Wall Street’s main indexes extended losses on Friday as fears of a potential rise in inflation kept U.S. bond yields around one-year high, while tech stocks clawed back some losses.
Shares of Amazon.com Inc, Microsoft Corp and Alphabet Inc edged up between 0.4% and 1%, but were headed for their worst week in months.
The benchmark 10-year U.S. Treasury yield eased to 1.478% after jumping 1.614% overnight, roiling stock markets.
Wall Street’s fear gauge hovered at a one-month high.
“If rates continue to move that quickly, the markets wouldn’t like that,” said Eric Diton, President and Managing Director at The Wealth Alliance in New York.
“I don’t see reasons for panic out there. This is simply a normal overdue pullback.”
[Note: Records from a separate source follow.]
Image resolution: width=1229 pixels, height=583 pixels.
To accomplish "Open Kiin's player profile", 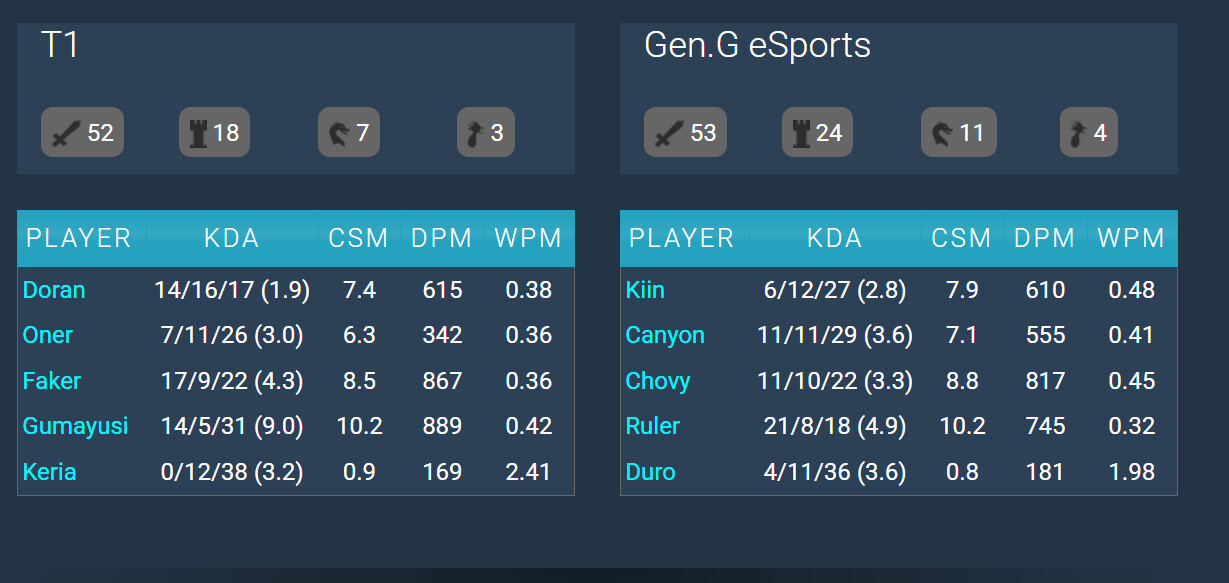I will (645, 290).

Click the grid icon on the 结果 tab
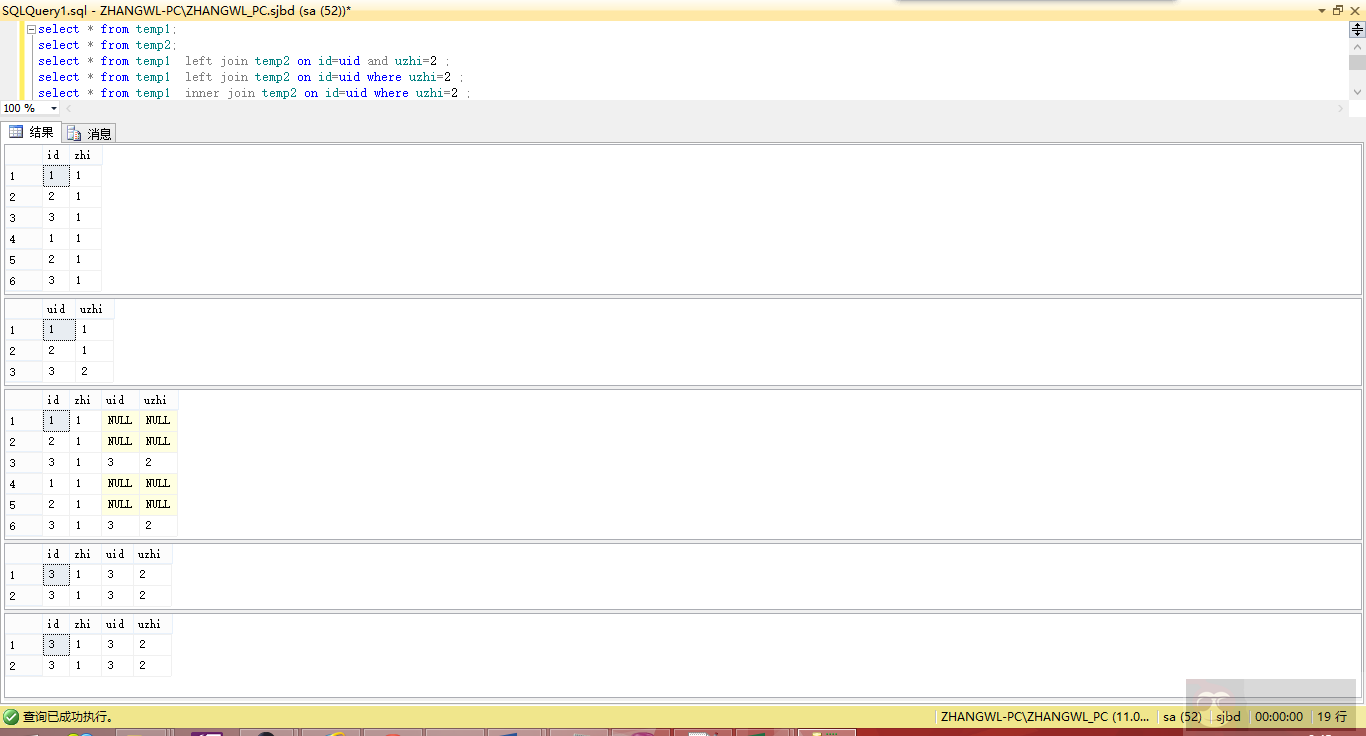[16, 131]
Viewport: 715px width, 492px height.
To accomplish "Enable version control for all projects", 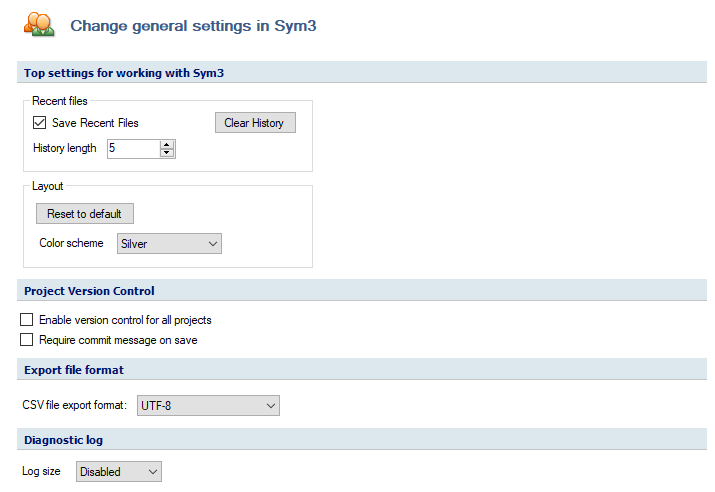I will 26,320.
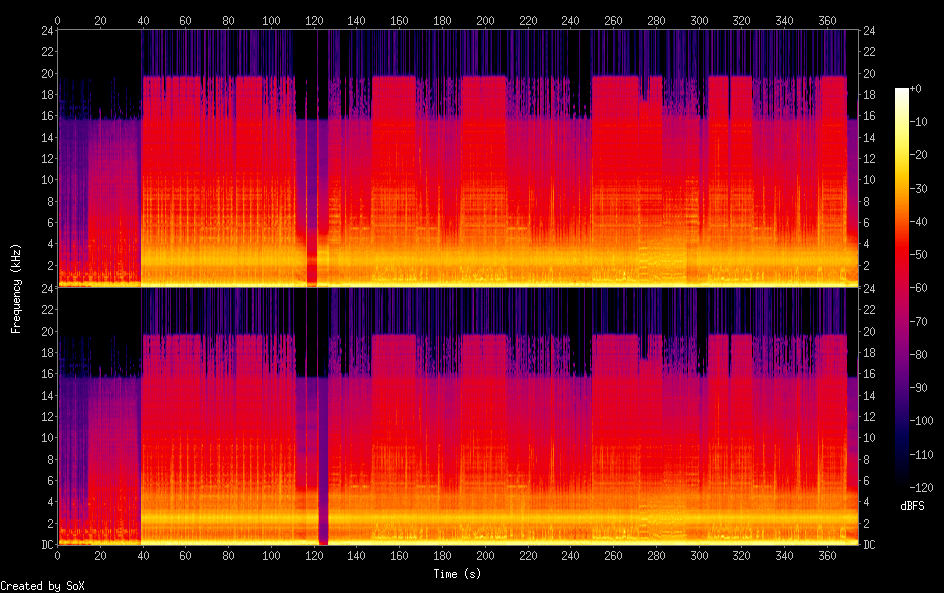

The major averages were knocked off their all-time highs last week after a sharp rise in U.S. Treasury yields triggered a selloff in some of the mega-cap technology stocks.
Tech stocks are particularly sensitive to rising yields because their value rests heavily on future earnings, which are discounted more deeply when bond returns go up.
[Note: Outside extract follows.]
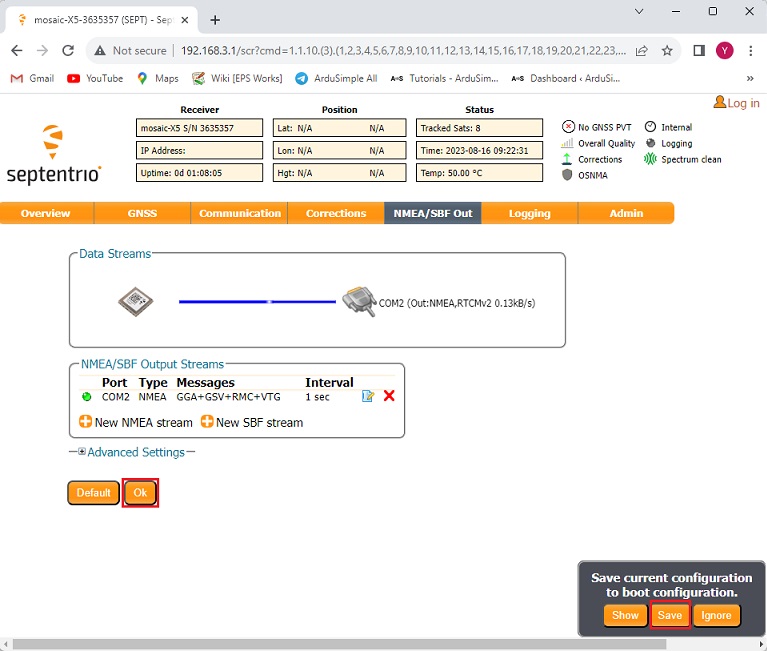This screenshot has height=651, width=767.
Task: Open Chrome's three-dot menu
Action: point(750,51)
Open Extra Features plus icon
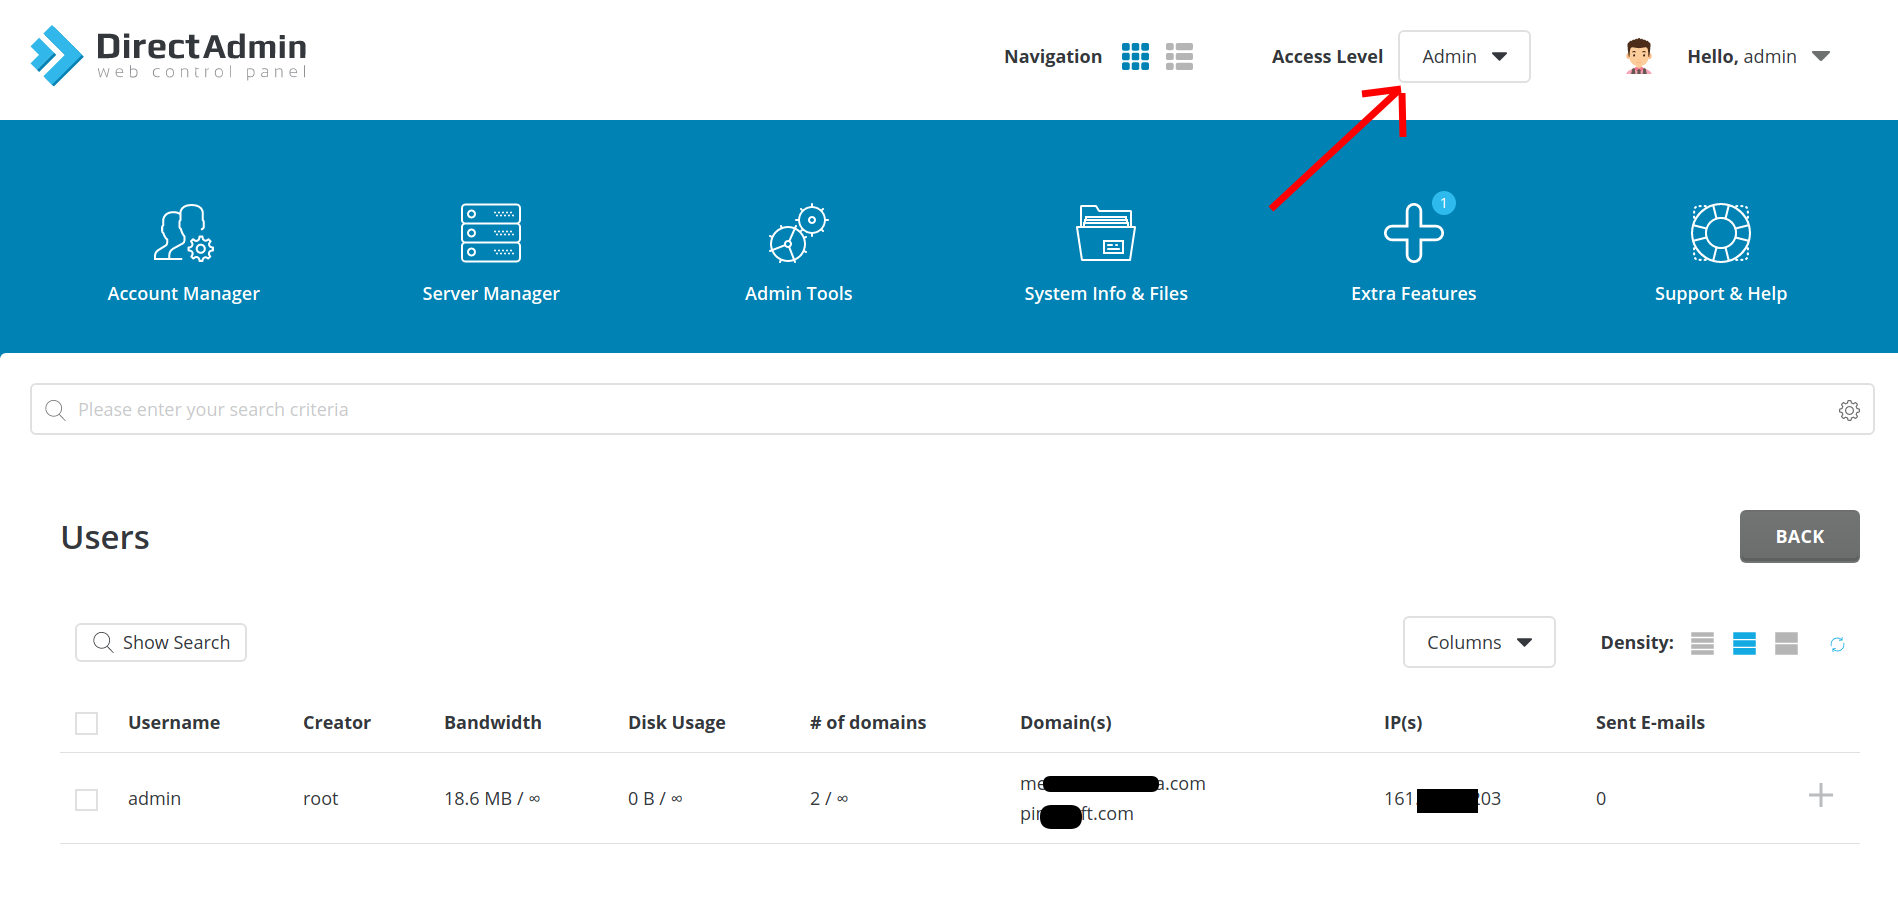 tap(1413, 233)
The Dow is poised for its best month since November 2020 as investors bought into cyclical companies set to benefit from an economic reopening, while the Nasdaq remains on track to wipe out nearly all of its gains for the month.
Financials and energy shares, the best performing S&P sectors this month, slipped about 0.2% and 1%.
Technology stocks rose 0.6% and semiconductor stocks advanced about 1%.At 10:27 a.m. EST the Dow Jones Industrial Average fell 388.66 points, or 1.24% , to 31,013.35, the S&P 500 lost 25.56 points, or 0.67 %, to 3,803.78 and the Nasdaq Composite lost 41.33 points, or 0.32 %, to 13,078.10.
Latest data showed U.S. consumer spending increased by the most in seven months in January but price pressures remained muted.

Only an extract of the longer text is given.